Pro football isn't the government. Free speech ends at the stadium gate.
That wasn't my immediate thought on hearing Wednesday's news, however.
My immediate thought was "Fuck the NFL." Forcing players to stand for the national anthem. That or cower in the locker room. Or pay a hefty fine. After two seasons of certain players taking a knee to draw attention to police brutality, which was re-purposed by the Right, in their favorite Pretend My Foe Believes Something Stupid Gambit, into a protest against the flag.
Which we are all for. Or at least better be, now, or else.
Some kind of fine, to be determined, for those who go to one knee.
That's their solution. Stand or else.
Don't they realize? Coerced respect means nothing. Every tinpot dictatorship forces its enslaved populations to stand rigid during whatever wheezing ditty passes as their national anthem.

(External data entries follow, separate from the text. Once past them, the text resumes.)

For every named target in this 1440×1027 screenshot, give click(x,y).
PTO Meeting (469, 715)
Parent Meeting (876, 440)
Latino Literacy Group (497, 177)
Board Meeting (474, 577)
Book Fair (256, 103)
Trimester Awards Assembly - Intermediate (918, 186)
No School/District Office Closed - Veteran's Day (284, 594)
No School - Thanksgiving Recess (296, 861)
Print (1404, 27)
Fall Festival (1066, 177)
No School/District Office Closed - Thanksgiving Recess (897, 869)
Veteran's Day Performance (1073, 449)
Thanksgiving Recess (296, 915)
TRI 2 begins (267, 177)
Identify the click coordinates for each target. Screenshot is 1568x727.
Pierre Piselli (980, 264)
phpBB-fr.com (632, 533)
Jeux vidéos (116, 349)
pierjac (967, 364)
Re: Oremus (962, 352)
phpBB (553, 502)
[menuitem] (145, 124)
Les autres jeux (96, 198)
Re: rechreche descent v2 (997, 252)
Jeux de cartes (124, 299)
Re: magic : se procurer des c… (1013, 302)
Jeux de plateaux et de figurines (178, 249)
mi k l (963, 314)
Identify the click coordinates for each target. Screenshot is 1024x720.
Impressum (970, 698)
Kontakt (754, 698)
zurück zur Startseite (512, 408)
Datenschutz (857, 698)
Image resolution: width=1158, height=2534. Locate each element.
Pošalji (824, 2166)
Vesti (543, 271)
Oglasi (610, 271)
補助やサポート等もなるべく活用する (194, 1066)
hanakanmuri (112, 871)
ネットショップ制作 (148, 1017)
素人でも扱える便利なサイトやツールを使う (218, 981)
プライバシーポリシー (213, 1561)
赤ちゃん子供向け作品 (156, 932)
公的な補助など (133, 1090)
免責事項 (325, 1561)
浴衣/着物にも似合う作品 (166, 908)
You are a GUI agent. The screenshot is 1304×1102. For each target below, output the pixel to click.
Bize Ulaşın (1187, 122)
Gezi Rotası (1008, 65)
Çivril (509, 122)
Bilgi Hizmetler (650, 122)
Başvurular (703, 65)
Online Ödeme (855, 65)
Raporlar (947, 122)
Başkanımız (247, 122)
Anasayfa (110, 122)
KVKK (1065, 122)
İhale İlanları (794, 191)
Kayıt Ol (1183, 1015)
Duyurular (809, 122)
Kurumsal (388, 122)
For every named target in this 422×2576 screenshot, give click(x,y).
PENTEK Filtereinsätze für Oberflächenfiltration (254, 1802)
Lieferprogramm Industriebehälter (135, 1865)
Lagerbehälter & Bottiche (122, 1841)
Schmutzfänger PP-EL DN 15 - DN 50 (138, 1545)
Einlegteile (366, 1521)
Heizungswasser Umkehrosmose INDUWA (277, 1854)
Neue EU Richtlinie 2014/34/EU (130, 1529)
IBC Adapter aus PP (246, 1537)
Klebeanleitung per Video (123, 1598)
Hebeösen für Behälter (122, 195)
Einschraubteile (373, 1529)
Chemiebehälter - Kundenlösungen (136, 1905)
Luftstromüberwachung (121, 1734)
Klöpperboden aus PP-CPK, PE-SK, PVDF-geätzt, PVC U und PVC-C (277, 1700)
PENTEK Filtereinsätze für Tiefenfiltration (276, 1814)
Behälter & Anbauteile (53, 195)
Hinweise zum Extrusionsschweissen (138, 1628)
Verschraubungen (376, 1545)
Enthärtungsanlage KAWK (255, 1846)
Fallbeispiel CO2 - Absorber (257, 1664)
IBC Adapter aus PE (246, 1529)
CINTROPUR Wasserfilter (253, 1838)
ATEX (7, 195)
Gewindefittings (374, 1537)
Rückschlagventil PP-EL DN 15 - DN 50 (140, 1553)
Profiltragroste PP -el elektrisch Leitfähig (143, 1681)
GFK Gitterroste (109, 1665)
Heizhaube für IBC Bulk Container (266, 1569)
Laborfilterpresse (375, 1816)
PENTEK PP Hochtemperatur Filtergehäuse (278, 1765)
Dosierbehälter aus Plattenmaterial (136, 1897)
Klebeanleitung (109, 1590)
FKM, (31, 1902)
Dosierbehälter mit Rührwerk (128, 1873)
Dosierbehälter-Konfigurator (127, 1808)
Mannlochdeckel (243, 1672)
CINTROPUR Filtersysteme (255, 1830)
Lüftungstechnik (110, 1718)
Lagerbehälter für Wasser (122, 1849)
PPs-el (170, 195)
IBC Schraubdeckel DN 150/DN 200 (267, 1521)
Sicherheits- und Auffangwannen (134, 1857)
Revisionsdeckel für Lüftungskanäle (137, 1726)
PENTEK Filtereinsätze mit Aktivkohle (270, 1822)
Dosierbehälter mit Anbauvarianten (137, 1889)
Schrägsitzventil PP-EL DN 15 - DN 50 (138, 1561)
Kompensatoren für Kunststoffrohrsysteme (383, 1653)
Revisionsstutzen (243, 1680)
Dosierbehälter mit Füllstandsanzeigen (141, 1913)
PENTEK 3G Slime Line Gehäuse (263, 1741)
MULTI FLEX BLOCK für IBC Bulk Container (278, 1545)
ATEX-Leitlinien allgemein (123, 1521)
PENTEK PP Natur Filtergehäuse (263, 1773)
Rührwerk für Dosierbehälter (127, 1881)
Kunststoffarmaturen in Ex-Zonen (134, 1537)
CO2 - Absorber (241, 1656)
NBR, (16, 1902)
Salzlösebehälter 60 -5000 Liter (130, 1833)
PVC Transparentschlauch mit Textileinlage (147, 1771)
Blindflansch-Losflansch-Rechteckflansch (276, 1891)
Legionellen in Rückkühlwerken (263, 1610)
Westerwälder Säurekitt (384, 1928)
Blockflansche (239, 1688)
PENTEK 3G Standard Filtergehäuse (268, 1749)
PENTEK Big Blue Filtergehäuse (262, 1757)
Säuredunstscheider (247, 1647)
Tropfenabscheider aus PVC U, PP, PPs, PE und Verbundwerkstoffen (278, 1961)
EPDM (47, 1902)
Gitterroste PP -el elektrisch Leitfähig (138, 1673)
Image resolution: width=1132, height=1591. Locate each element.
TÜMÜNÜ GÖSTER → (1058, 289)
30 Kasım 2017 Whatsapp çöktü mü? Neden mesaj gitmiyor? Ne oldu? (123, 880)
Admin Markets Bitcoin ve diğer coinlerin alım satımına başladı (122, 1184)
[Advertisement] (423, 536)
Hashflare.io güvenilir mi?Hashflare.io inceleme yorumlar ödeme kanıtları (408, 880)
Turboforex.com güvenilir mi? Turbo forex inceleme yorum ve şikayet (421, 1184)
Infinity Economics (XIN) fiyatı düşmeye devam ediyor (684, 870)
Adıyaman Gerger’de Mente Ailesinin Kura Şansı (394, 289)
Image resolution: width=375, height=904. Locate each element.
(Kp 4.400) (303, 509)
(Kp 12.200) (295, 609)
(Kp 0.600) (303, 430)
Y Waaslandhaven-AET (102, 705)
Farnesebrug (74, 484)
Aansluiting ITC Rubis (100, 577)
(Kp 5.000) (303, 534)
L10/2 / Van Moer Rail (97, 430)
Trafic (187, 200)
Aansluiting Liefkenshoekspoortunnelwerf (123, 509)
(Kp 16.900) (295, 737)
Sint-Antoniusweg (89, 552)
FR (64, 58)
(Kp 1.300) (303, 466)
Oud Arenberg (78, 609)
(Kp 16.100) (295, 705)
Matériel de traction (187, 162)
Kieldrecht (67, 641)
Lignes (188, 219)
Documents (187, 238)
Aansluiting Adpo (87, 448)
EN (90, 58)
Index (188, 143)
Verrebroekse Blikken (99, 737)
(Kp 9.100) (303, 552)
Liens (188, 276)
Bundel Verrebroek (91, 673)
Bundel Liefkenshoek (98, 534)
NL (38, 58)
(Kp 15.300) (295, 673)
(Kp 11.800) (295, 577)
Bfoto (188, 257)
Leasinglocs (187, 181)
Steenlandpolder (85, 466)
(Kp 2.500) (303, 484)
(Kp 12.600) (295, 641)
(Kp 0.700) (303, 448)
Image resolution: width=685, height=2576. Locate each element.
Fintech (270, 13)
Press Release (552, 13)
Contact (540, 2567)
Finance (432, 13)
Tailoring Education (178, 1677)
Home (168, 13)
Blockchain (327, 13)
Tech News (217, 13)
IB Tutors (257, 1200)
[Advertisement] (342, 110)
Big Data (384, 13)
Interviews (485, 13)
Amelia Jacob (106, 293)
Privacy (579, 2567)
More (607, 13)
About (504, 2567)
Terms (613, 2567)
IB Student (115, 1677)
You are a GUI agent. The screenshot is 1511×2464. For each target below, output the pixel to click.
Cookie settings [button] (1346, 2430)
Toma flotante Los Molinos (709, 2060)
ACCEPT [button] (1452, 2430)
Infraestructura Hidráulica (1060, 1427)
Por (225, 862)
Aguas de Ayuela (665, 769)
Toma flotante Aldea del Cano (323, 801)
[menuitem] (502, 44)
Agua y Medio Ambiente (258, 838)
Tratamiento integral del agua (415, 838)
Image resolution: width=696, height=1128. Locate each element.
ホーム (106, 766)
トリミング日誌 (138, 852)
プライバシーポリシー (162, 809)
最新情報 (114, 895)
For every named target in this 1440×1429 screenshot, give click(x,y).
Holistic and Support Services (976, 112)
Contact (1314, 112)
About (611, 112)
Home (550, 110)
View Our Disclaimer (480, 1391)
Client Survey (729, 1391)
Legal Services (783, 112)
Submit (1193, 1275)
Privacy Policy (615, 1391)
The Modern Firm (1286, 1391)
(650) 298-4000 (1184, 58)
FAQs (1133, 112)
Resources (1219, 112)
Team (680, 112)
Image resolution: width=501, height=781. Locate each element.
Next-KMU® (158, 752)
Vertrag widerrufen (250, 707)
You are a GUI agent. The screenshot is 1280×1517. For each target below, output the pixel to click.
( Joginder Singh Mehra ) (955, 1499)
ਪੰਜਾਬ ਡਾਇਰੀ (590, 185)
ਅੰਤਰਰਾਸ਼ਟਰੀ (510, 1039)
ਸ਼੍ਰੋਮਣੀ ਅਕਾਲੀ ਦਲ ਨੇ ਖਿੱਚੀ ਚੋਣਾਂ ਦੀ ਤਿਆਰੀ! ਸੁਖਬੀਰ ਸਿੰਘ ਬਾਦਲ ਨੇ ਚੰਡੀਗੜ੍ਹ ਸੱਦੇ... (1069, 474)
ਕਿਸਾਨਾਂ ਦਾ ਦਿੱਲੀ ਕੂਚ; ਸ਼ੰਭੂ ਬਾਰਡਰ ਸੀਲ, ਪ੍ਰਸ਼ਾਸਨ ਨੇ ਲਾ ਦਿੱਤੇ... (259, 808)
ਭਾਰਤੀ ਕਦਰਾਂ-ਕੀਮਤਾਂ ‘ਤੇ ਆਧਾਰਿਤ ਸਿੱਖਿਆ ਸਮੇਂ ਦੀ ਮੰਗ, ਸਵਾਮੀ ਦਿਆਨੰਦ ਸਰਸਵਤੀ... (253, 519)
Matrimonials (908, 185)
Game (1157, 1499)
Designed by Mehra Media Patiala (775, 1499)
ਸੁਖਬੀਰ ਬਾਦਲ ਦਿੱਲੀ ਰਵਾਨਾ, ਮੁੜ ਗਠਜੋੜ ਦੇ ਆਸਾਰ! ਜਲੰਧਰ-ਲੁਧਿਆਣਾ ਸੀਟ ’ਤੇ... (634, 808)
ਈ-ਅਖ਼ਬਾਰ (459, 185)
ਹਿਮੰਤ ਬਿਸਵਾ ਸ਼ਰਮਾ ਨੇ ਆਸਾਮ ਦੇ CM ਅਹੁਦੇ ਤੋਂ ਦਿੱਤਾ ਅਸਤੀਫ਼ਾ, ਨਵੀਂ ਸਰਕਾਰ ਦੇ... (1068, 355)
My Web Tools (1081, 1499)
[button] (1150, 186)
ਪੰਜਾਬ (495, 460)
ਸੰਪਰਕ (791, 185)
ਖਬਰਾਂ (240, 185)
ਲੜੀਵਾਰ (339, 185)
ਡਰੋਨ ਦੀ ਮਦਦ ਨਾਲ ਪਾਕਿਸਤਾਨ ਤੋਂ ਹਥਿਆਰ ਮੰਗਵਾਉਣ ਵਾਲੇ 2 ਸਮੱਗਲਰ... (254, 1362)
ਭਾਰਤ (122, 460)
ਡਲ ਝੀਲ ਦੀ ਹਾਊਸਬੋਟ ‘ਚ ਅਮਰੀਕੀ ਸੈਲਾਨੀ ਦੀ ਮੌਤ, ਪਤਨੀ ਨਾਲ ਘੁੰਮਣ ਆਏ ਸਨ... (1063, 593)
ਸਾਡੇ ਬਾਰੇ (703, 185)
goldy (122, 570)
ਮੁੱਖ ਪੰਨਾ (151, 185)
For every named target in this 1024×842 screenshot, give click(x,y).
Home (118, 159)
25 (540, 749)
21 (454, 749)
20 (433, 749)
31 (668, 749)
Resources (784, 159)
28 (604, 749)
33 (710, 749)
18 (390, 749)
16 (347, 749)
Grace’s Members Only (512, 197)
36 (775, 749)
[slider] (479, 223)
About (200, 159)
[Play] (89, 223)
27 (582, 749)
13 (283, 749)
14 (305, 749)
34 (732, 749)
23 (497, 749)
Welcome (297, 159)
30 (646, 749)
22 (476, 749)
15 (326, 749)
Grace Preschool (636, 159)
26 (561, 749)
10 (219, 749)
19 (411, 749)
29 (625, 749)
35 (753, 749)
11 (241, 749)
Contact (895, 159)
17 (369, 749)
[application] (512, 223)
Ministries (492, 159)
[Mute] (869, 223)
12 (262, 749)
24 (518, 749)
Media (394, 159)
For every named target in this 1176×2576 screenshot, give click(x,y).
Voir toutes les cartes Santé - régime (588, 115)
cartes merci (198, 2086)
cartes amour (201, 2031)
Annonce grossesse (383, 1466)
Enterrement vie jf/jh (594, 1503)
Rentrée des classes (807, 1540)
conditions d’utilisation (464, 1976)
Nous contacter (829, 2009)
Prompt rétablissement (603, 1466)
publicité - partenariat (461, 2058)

Doesn't make them a great country.
The United States, which actually is a great country, or was, before it was delivered into the hands of treasonous morons by some near-majority of voters either terrified of the future or fixated on some point in the past, or both, does not need to force tribute.
Now I'm not so sure. I still stand for the pledge. But if someone else wants to respond by raising a middle finger of one hand and grabbing their crotch with the other, well, I know where you're coming from, brother. Those thundering loudest for respect are always the ones who least deserve it.
No 2nd grader is forced to say the pledge of allegiance, because school administrators know that students are a diverse group. Some students are Jehovah’s Witnesses and don't believe in saluting anyone but God. Some students are familiar enough with the checkered history of this country to not feel obligated.
But schools are part of government, a key distinction. It's a free country, or was. And to honor that freedom, the National Football League—some private, cash-stuffed business—is not compelling its employees to earn their pay, in part, by expressing a respect that maybe they feel, maybe they don't.
How to tell?
The expressions on their faces might be a give away. Their postures. There are ways to register dissent short of falling to a knee. Will those be fined next? A sneer? A shake of the head? How much for a bored expression?
This policy, like most misguided censures, will only highlight what it means to efface.
I'm not going to join those predicting doom for pro-football. I don't watch the games, I'm not their target audience. But between the concussion scandal, the Right pushed away by the protest, and the Left pushed away by this snap of the overseer's whip on the backs of protesting players, you wonder.